Problem: Return each line of the records below verbatim, leaving out the pictures.

┄┄┄┄┄┄┄┄┄┄┄┄┄┄┄┄┄┄┄┄

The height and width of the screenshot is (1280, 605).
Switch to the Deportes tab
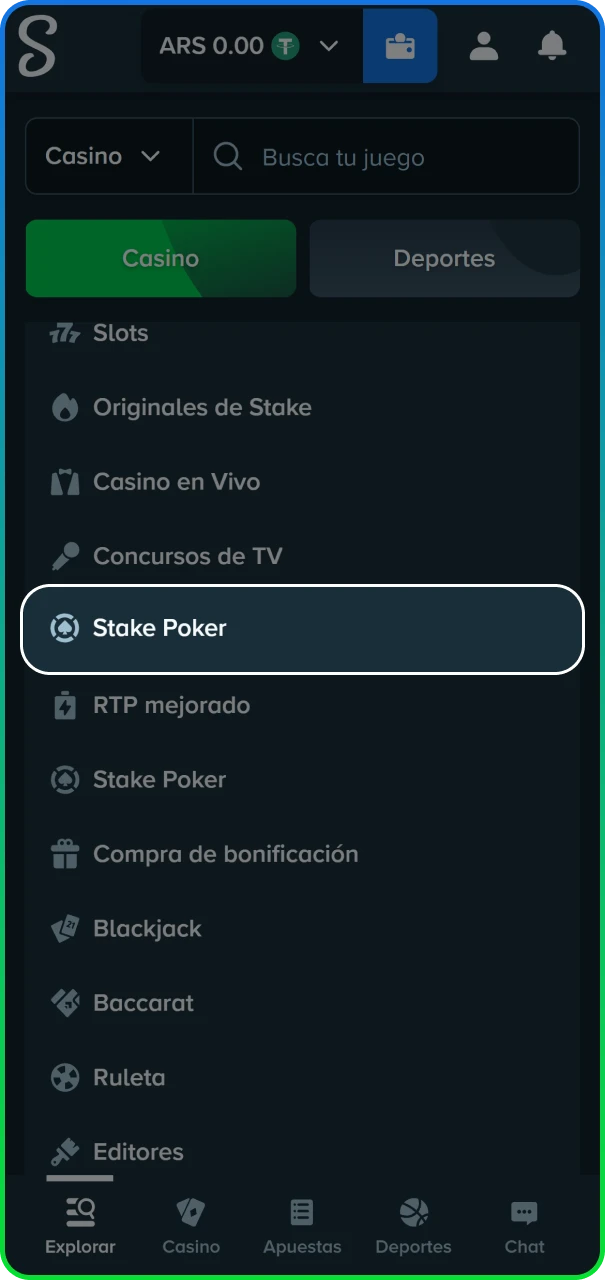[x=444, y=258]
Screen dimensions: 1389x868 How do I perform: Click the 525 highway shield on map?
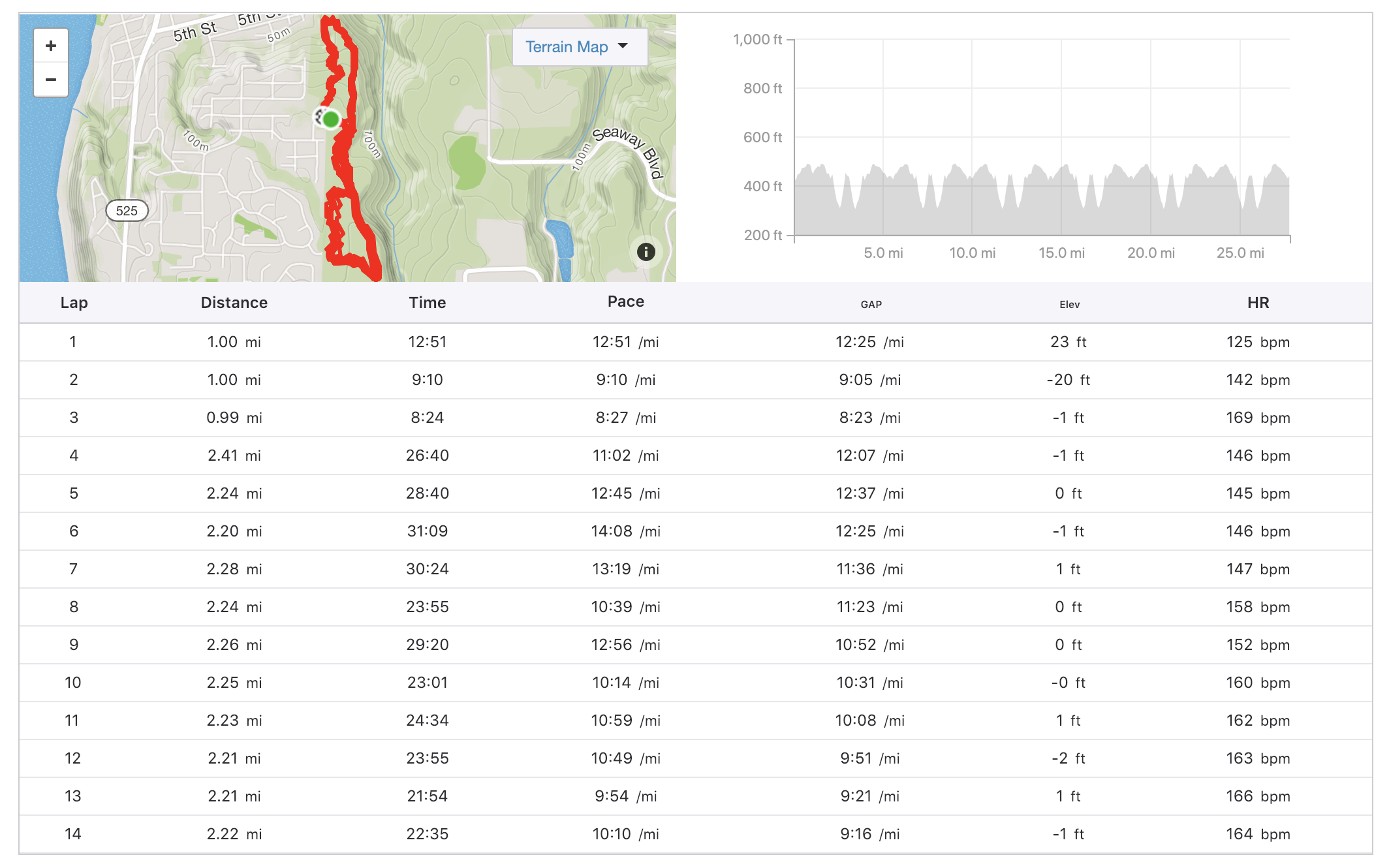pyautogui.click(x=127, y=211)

┄┄┄┄┄┄┄┄┄┄┄┄┄┄┄┄┄┄┄┄

Task response:
The height and width of the screenshot is (1280, 605).
Switch to the Deportes tab
[x=444, y=258]
Screen dimensions: 1389x868 How do I perform: Click the 525 highway shield on map?
pyautogui.click(x=127, y=211)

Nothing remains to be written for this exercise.